Bien défoulé du moins ?
Cher JC…
j’aurai pu copier coller ton comment tant il “fut un peu court jeune homme”… pour te répondre puisque ma vie semble te passionner, je me suis amusé… Je méritai bien ça aprés m’étre farci cette vidéo.. mais oups tu semble etre un fan des C J…
Heureux de ne pas t’avoir plu Muntz
Je ne sais pas ce qu’il en est de cette nouvelle édition mais une chose est sûre : Trinity sessions tel qu’il a paru en 1988 [date que cette critique pourrait préciser] est un excellent album. A cet égard un minimum de respect eut été requis.
Quant à assimiler la musique des Cowboys à une beauferie de rednecks illuminés (Bush, C.Norris,Titanic etc)cela équivaut à mon avis à un contresens. S’il y a de la grâce dans cette musique, ce n’est pas celle pleine de kitsch et de bêtise des rassemblement évangelistes, mais bien plutôt celle des bars miteux et de la bière éventée, des filles paumées la nuit dans les rues and so on. La reprise du velvet est pas là pour rien.

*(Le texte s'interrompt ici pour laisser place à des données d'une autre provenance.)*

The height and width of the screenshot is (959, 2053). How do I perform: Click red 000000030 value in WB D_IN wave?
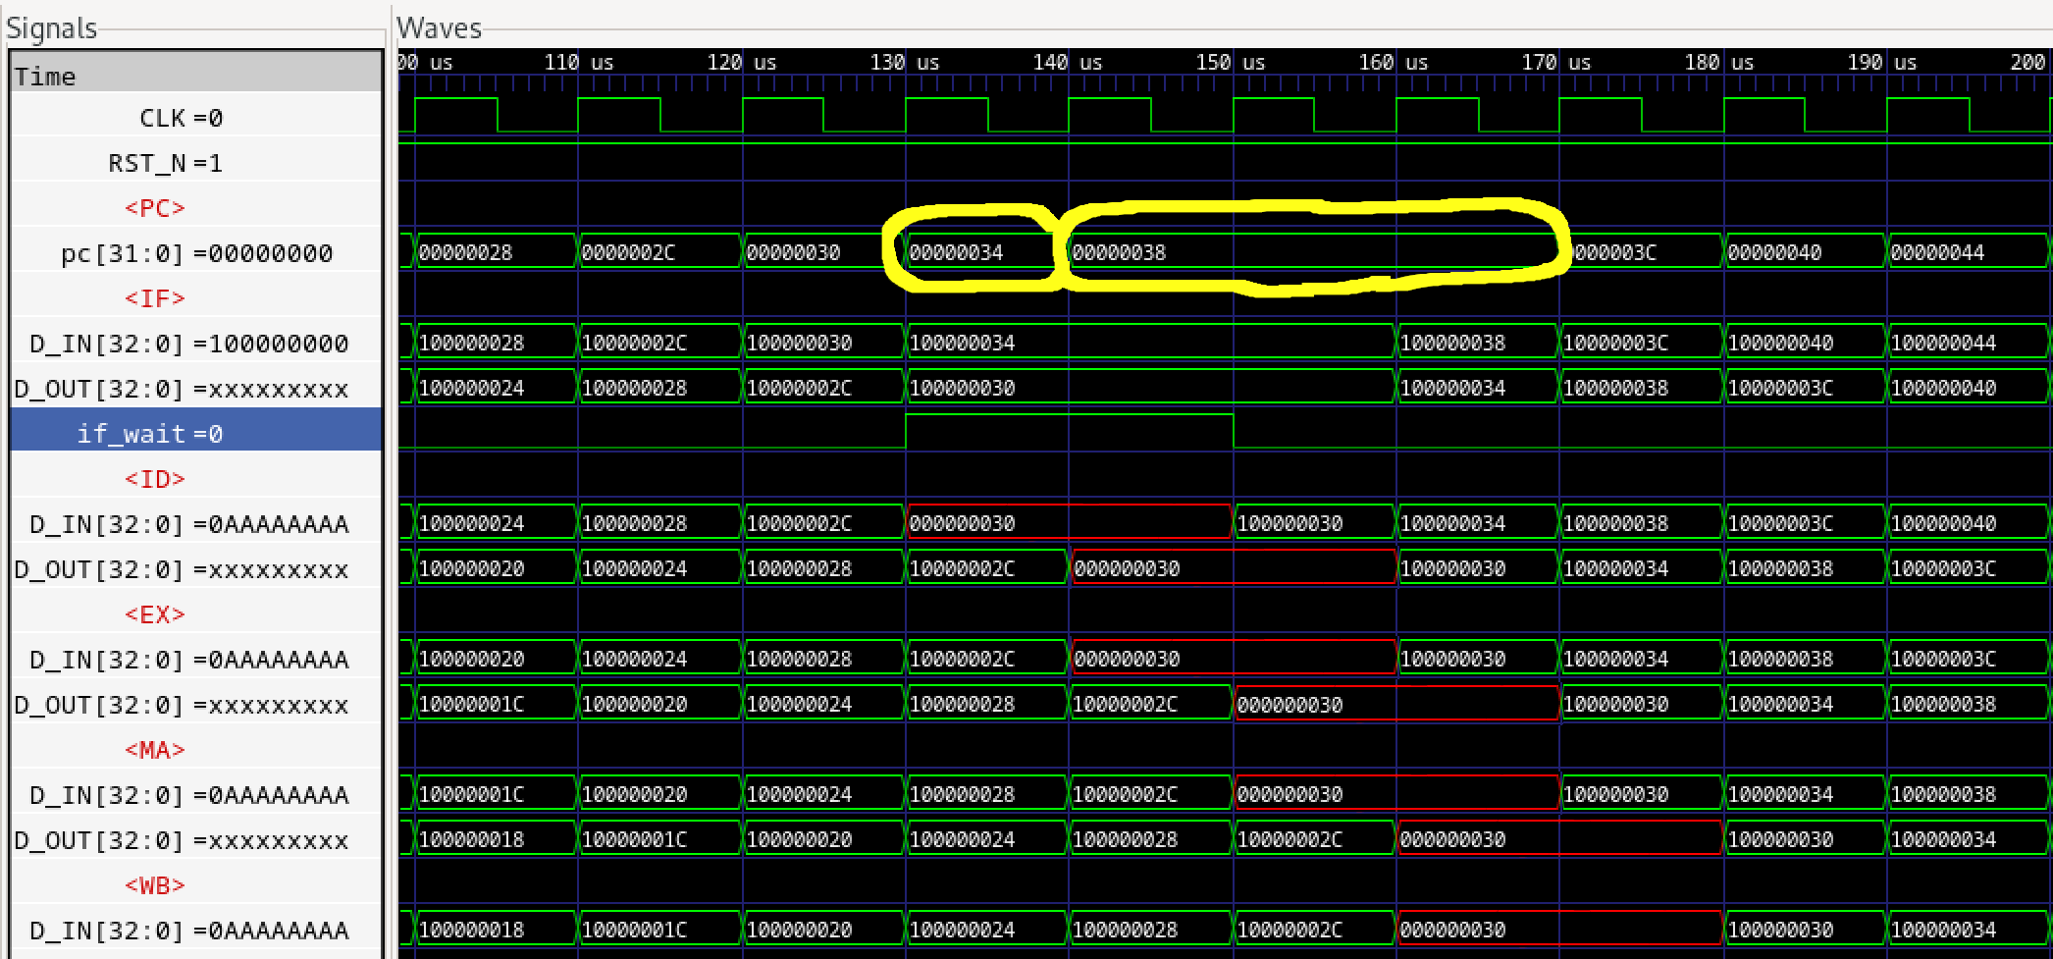tap(1452, 931)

Alors c’est bien la désinvolture, ça fait sans aucun doute très gonzo. Mais quand ça conduit à manquer de respect à la musique, c’est tout simplement inepte.
Je crois que le respect face à la musique c’est surtout de ne pas avoir l’impression d’assister à un concert de blues texan dans Walker Texas Ranger de Chuck Norris. et pourtant j’avais adoré le dernier album, c’est ca le pire.
C’est vrai la musique texane ou plus généralement du sud des États-Unis n’est pas forcément comparable avec celle des Cowboy Junkies… en effet, comment comparer des génies comme Hank williams ou J. Cash avec ce désespèrent opus? Et si insulte il y a, c’est eux même qui l’on proférée en dénaturant leur album. En participant à un projet dont la créativité et l’originalité s’essouffle encore plus vite qu’un asthmatique dans un concours de saut à la corde. La aussi difficile de comparer avec des musiciens de rock chrétien… Car eux au moins, pour à la masse qu’ils soient, dégagent une putain d’énergie. Parce que ceux qui ont vu le DVD (enfin ceux qui ont survécu), savent qu‘à coté les Cramberries c’est festif… l’idée partait d’une bonne intention, mais somme toutes l’enfer aussi en est pavé
…
Pour avoir vue ce DVD… il est clair que l’on ne ressent ni Cow Boy ni Junkie dans cette musique.
Ou alors un Cow Boy français (type de Camargue) junkie à la sauge sauvage.
Pas de quoi savoir manier la Jumbo Gibson.
Pas aussi bon que le Trinity, mais quand même sacrément subtil et bien torché ce “Trinity Revisited”. A des kilomètres de la posture…




ETRE DIEU
ouai c’est chiant.
J’aime bien le “footing avec un slip en papier de verre”.